As part of their commitment to the entire country of Wales, Glamorgan County Cricket Club play some of their home matches at St Helen's, as well as their regular home ground, SWALEC Stadium in Cardiff, and Penrhyn Avenue in Rhos-on-Sea.

Wales Minor Counties Cricket Club, who have played minor counties cricket since 1988, use the ground as a home base. They are currently the only non-English team in the Minor Counties Championship.

===International centuries===
A single ODI century has been scored at the venue.

| No. | Score | Player | Team | Balls | Opposing team | Date | Result |
|---|---|---|---|---|---|---|---|
| 1 | 100 | Dennis Amiss | England | 121 | New Zealand | 18 July 1973 | Won |

==Redevelopment==
With the Ospreys and rugby union becoming the main tenants at the ground, it was announced the ground would receive a £7.6m redevelopment.
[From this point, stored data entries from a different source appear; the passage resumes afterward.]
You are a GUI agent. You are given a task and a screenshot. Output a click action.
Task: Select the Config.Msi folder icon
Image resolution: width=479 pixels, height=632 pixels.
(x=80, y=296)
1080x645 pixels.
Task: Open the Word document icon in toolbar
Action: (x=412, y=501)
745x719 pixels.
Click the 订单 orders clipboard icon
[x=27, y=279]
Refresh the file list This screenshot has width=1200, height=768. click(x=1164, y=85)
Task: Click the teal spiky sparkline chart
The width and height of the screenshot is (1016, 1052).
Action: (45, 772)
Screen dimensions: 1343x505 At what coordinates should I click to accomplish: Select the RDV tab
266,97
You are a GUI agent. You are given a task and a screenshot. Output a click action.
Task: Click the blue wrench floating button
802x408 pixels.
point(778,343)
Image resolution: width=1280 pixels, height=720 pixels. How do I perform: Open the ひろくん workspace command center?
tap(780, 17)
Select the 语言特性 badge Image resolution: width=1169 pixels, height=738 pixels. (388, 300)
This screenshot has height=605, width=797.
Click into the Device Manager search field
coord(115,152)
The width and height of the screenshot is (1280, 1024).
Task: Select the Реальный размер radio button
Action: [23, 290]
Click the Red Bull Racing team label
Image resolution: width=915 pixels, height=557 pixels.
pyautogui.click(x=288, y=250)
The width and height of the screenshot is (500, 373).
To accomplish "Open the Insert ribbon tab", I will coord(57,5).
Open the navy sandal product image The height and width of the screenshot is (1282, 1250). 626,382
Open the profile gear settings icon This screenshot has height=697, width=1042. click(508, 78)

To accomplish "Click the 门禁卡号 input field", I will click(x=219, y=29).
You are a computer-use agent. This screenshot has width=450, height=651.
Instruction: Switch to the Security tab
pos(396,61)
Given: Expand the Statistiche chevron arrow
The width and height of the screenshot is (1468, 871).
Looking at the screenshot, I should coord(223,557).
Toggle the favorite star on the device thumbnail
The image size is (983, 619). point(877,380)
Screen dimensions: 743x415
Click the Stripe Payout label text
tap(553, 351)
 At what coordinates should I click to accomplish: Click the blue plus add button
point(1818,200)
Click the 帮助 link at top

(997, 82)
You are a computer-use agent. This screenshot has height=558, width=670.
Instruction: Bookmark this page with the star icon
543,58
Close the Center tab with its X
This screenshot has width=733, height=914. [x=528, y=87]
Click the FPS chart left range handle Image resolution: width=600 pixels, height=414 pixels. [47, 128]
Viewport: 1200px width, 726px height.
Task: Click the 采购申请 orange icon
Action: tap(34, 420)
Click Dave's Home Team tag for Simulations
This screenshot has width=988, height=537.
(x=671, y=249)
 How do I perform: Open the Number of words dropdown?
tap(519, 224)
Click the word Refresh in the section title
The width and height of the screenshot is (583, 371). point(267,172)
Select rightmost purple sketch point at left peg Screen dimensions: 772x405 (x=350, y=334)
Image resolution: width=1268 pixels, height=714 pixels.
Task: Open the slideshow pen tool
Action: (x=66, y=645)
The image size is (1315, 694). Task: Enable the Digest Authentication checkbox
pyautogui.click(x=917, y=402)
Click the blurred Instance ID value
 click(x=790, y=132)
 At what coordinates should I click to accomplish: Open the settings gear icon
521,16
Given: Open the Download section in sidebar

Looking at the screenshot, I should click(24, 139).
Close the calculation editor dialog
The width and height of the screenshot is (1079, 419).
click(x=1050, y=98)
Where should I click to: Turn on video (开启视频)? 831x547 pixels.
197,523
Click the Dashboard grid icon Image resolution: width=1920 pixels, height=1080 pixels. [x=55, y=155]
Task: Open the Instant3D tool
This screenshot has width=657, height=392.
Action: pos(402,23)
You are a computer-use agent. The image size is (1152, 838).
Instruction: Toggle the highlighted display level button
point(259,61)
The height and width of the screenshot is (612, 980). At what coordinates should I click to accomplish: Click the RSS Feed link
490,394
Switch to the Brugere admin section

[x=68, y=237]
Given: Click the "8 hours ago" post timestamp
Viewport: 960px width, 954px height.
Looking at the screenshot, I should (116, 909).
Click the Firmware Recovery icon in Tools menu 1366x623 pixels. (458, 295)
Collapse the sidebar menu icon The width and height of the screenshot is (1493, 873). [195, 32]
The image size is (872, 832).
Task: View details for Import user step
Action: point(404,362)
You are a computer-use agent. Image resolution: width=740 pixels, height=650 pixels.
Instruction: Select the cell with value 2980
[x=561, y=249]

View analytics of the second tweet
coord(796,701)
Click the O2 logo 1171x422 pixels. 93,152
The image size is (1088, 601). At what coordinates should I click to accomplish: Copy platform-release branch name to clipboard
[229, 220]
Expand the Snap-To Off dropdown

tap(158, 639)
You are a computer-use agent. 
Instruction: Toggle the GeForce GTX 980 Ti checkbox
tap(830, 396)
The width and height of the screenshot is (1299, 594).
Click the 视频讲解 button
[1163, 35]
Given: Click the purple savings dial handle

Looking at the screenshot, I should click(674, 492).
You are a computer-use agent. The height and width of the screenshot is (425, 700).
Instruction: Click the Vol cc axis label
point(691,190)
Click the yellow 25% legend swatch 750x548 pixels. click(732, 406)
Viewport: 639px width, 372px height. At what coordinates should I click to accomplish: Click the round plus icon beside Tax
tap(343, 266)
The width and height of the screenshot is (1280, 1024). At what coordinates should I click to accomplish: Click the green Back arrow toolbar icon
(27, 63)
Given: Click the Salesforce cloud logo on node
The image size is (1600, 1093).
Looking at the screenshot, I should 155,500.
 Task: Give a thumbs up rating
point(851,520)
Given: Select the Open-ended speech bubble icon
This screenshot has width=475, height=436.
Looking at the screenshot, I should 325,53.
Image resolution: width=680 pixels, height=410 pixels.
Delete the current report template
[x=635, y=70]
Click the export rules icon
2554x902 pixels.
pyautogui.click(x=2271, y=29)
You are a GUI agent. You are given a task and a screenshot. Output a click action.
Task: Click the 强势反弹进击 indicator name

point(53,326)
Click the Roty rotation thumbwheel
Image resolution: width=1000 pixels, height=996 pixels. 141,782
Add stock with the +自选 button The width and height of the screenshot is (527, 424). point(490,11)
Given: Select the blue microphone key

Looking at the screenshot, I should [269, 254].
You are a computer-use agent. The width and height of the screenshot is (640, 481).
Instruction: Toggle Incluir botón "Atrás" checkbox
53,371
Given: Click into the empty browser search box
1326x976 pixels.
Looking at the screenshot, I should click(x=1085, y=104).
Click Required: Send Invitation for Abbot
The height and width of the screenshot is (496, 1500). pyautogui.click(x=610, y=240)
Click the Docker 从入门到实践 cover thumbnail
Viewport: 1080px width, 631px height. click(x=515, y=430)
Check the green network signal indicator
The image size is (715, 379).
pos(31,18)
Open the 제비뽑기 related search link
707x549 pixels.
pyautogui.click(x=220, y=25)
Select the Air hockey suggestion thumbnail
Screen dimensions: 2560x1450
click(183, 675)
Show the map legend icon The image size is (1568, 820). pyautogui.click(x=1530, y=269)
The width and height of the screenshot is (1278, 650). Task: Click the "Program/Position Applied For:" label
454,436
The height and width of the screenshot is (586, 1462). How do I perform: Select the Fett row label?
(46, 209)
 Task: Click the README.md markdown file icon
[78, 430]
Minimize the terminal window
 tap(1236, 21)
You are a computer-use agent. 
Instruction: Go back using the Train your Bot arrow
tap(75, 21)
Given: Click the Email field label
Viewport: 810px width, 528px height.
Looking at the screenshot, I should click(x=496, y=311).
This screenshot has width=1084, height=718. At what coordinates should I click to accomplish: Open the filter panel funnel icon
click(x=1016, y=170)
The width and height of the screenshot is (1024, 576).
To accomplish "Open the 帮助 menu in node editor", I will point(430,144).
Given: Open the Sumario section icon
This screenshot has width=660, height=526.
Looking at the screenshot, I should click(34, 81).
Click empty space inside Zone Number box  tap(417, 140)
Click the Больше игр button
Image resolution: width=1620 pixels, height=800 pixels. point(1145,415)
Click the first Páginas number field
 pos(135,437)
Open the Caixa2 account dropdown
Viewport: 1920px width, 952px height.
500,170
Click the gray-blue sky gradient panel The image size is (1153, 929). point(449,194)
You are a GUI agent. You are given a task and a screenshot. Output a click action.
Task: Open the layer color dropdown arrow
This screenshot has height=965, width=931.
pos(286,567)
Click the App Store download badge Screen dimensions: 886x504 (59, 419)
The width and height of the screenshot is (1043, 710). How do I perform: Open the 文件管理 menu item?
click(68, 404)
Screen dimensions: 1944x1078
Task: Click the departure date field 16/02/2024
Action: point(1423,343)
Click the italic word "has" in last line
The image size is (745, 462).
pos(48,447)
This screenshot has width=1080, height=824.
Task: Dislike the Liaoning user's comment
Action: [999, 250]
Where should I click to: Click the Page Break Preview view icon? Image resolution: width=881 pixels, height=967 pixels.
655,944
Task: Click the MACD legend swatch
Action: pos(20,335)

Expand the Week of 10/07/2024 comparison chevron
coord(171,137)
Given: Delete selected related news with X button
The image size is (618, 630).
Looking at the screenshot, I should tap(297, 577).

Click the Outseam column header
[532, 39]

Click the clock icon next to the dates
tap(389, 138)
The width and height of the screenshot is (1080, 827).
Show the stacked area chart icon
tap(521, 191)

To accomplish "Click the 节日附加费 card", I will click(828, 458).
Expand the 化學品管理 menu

As part of the redevelopment, the original floodlights that were removed, were claimed to be home to the tallest freestanding floodlight in Europe, with the light in the north-eastern corner of the ground standing at 150 ft (45m).

The new development will include new stands, with a capacity of 8,000 and three will be under cover. The ground will also see an all purpose rugby field, with a specially designed 4G pitch.

In the future, the ground will look to include a training facility and gym for the region.